The Road To Galena is not the first movie to transplant a humble farm boy from his idyllic life in the heartland to the Big City where siren songs of money and success seduce him into forgetting from whence he came. Nor is it the first movie where a fretful farm wife sits at the kitchen table pouring over the family checkbook while her husband, fingernails dirty and forehead caked with sweat, toils underneath his pickup truck. The Road To Galena is not, therefore, a movie of firsts. It is a movie of tropes and clichés that argues, with generic earnestness and a near-total lack of surprise, that the city is a corrupting influence compared to the nurturing, sun-drenched simplicity of the country.
It’s obvious where young Maryland farmer, Cole (Ben Winchell), will end up from the moment we meet him, his best darn gal Elle (Aimee Teegarden from NBC’s Friday Night Lights), and his best darn friend Jack (Will Brittain), walkin’ along the train tracks and chuckin’ rocks during magic hour. A country boy at heart, Cole wants only to attend agriculture school then return to the waiting arms of Elle where he’ll “shake this place up and show ’em how it’s really done!” His regret-filled, banker father (Jay O. Sanders, always a pro) prefers that his son show a little more ambition, pressuring him to “find a major that will give you more options.” So Cole attends the University of Maryland, then gets a full ride scholarship to Georgetown Law. But the deeper he gets into his law career, the further away he gets from the farm life he swore he’d return to.

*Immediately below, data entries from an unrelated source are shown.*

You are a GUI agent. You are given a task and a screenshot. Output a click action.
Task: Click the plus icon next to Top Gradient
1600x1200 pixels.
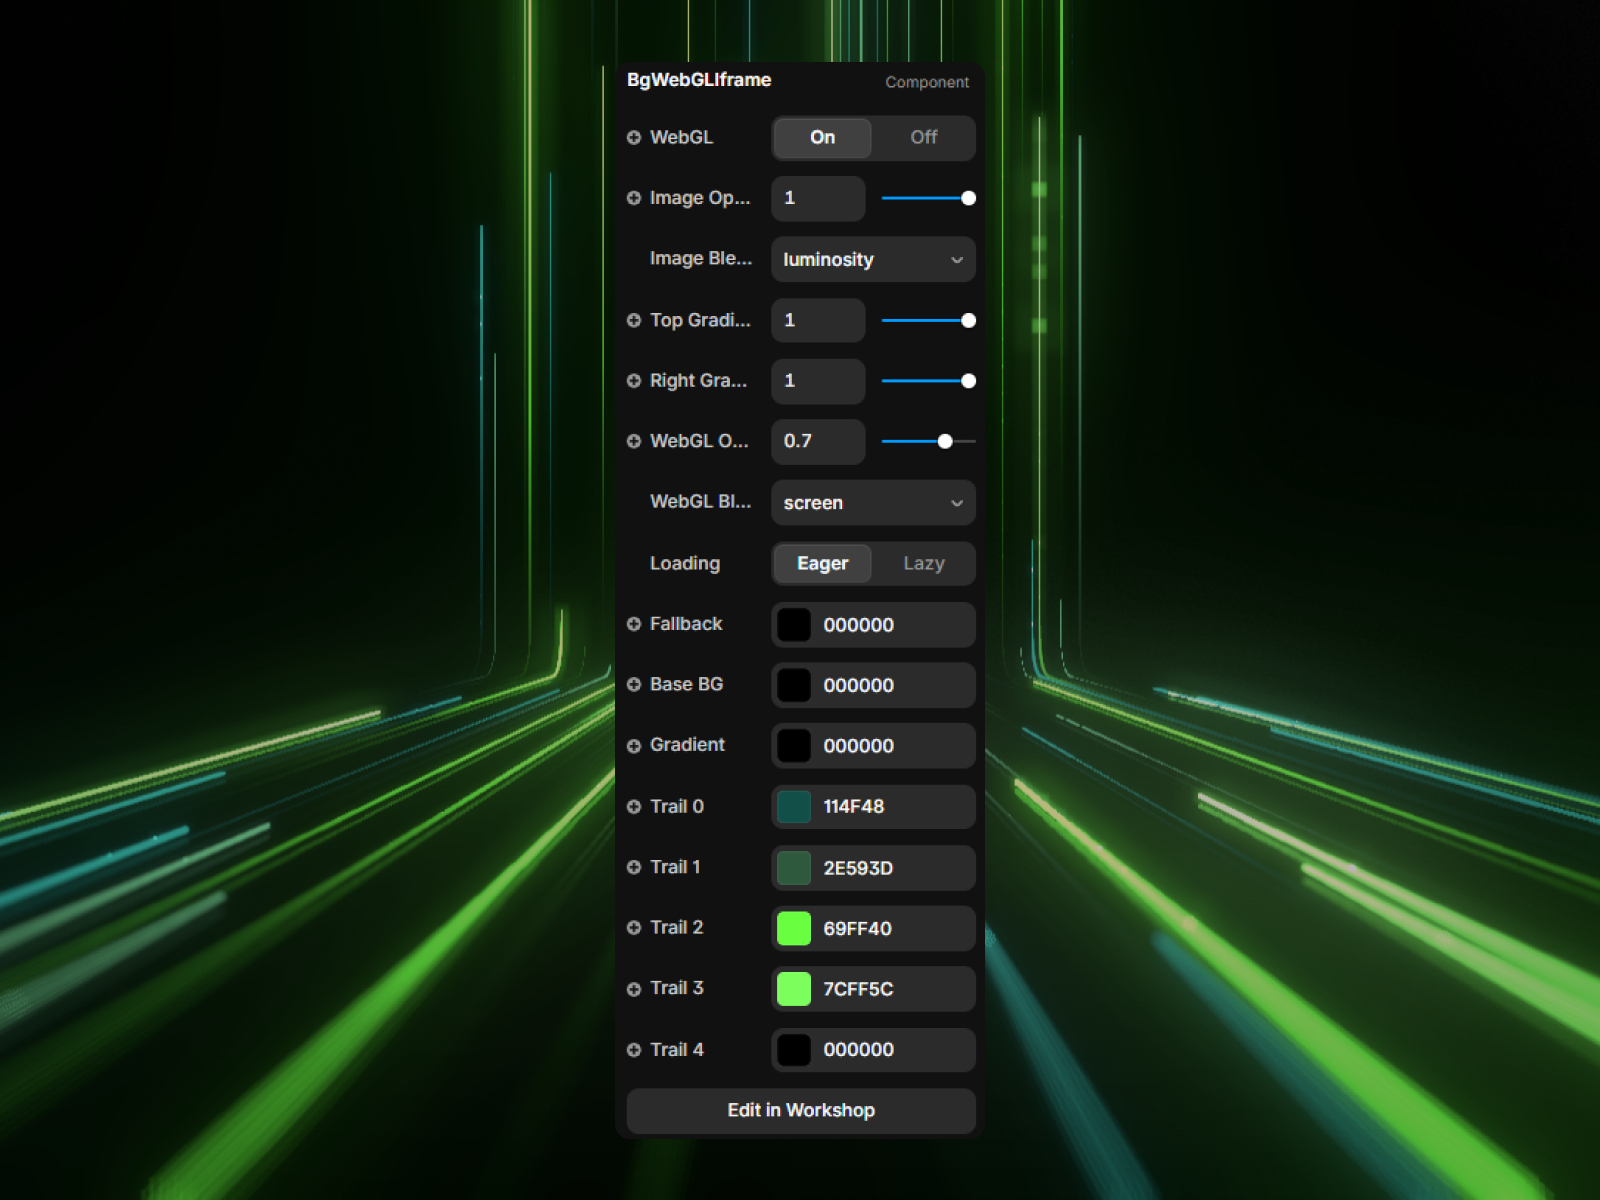(x=633, y=320)
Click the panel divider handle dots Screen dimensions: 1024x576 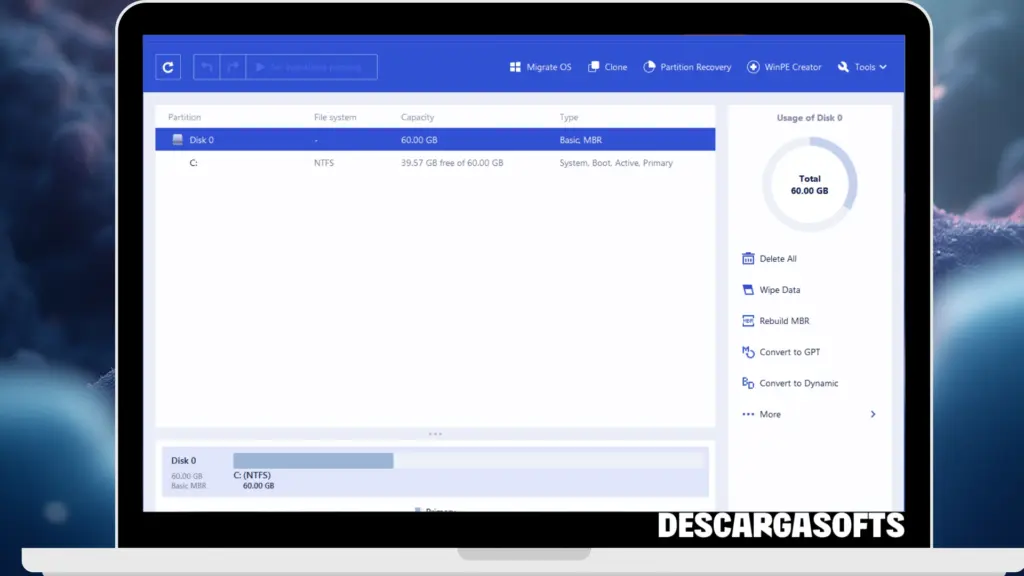pyautogui.click(x=435, y=434)
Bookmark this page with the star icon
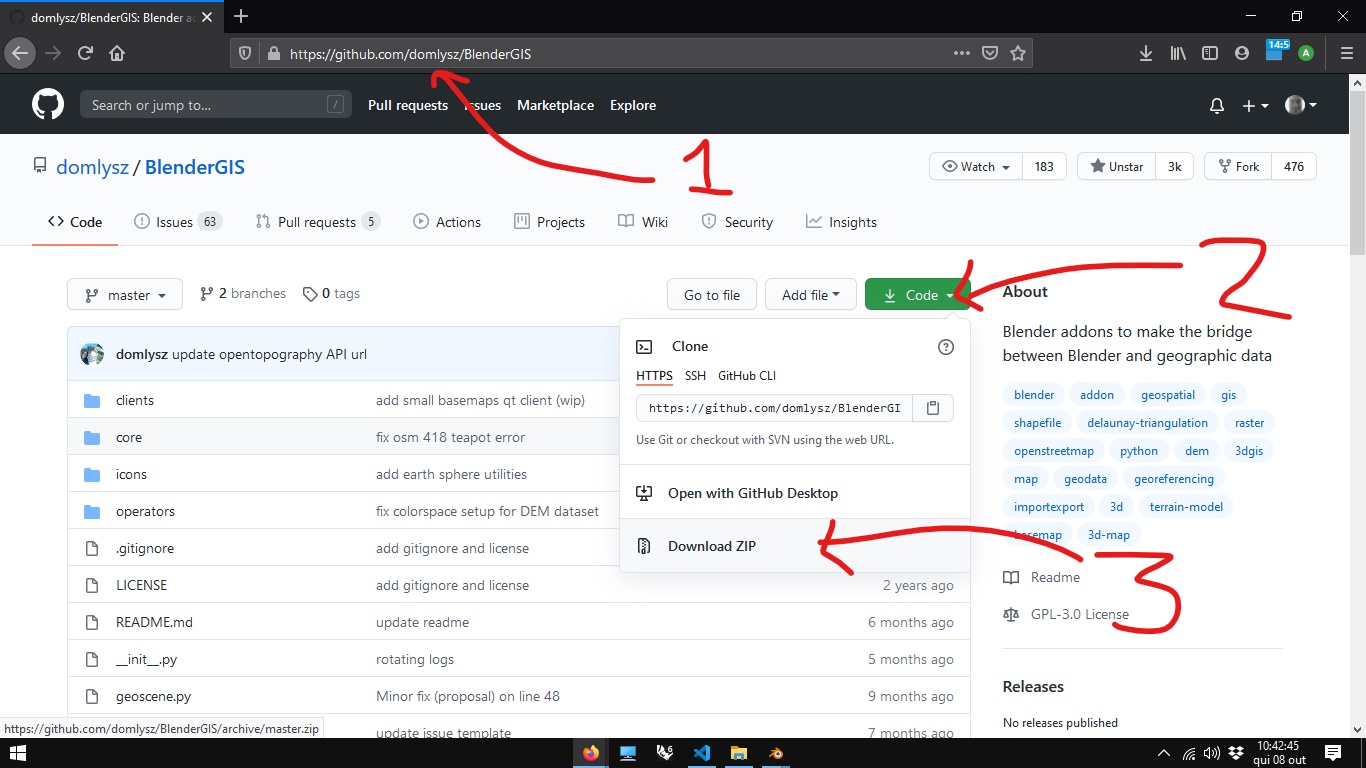This screenshot has height=768, width=1366. (x=1018, y=54)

First-time feature writer/director Joe Hall is not asking Cole to decide between two possible life paths. He’s asking him, and us, to choose between two distinctly American value systems, which only undercuts any chance that Cole’s story will resonate on a universal level. His journey from noble tiller of the soil to wealthy collector of cars, homes, and paychecks takes about 20 years in the story’s timeline, which means he gets to have it both ways: He can return to his childhood backwater of Galena after becoming so obscenely wealthy at his big deal D.C. law firm that he can probably buy the entire, depressed town.
If the film is suggesting that we should suck those evil American corporations dry, then scamper home with their money, well, it’s hard to quibble with that. But the argument the film makes is so stacked in favor of rural life that its moralizing takes on the heavenly hue of a faith-based drama. When Cole’s extended absence drives Elle into the arms of Jack and deprives his mother (Jill Hennessey) of money for her cancer treatment, one can only deduce that Cole’s fancy college education ruined his relationship and will possibly kill his mother. And when he discovers Elle’s cheating and his mother’s cancer in the same afternoon, in back-to-back scenes, it sends the film down the road to melodrama.